(Stored data)
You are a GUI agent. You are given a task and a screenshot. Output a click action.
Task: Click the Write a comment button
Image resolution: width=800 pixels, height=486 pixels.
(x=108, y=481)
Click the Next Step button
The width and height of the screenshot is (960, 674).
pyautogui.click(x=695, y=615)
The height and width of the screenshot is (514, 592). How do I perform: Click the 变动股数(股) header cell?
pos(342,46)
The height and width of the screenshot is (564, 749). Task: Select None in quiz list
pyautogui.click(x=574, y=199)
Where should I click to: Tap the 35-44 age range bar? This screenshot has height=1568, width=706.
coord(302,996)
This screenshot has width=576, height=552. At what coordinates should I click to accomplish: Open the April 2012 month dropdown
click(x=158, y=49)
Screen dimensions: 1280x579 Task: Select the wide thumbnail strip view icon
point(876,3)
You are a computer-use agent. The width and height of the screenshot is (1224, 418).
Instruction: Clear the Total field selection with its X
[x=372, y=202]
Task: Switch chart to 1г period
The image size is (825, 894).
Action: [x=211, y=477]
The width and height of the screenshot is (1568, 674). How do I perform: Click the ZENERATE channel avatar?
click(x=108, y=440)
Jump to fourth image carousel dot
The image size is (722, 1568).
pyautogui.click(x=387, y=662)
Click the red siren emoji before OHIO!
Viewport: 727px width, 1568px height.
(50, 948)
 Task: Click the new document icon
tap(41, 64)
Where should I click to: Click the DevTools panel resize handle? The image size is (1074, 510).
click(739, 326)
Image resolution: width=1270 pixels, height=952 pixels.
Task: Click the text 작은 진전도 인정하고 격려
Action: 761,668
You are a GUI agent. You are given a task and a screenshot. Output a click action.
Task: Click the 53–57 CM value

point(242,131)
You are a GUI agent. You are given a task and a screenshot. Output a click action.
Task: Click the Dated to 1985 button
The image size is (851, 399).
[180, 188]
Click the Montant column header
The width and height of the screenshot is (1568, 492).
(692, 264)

What you should do: Exactly reproduce every record.

Written answer:
You are a GUI agent. You are given a task and a screenshot. Output a click action.
Task: Click the Write a comment button
Image resolution: width=800 pixels, height=486 pixels.
(x=108, y=481)
Click the Next Step button
The width and height of the screenshot is (960, 674).
pyautogui.click(x=695, y=615)
The height and width of the screenshot is (514, 592). How do I perform: Click the 变动股数(股) header cell?
pos(342,46)
The height and width of the screenshot is (564, 749). Task: Select None in quiz list
pyautogui.click(x=574, y=199)
Where should I click to: Tap the 35-44 age range bar? This screenshot has height=1568, width=706.
coord(302,996)
This screenshot has width=576, height=552. At what coordinates should I click to accomplish: Open the April 2012 month dropdown
click(x=158, y=49)
Screen dimensions: 1280x579 Task: Select the wide thumbnail strip view icon
point(876,3)
You are a computer-use agent. The width and height of the screenshot is (1224, 418).
Instruction: Clear the Total field selection with its X
[x=372, y=202]
Task: Switch chart to 1г period
The image size is (825, 894).
Action: [x=211, y=477]
The width and height of the screenshot is (1568, 674). How do I perform: Click the ZENERATE channel avatar?
click(x=108, y=440)
Jump to fourth image carousel dot
The image size is (722, 1568).
pyautogui.click(x=387, y=662)
Click the red siren emoji before OHIO!
Viewport: 727px width, 1568px height.
(50, 948)
 Task: Click the new document icon
tap(41, 64)
Where should I click to: Click the DevTools panel resize handle? The image size is (1074, 510).
click(739, 326)
Image resolution: width=1270 pixels, height=952 pixels.
Task: Click the text 작은 진전도 인정하고 격려
Action: 761,668
You are a GUI agent. You are given a task and a screenshot. Output a click action.
Task: Click the 53–57 CM value

point(242,131)
You are a GUI agent. You are given a task and a screenshot. Output a click action.
Task: Click the Dated to 1985 button
The image size is (851, 399).
[180, 188]
Click the Montant column header
The width and height of the screenshot is (1568, 492).
(692, 264)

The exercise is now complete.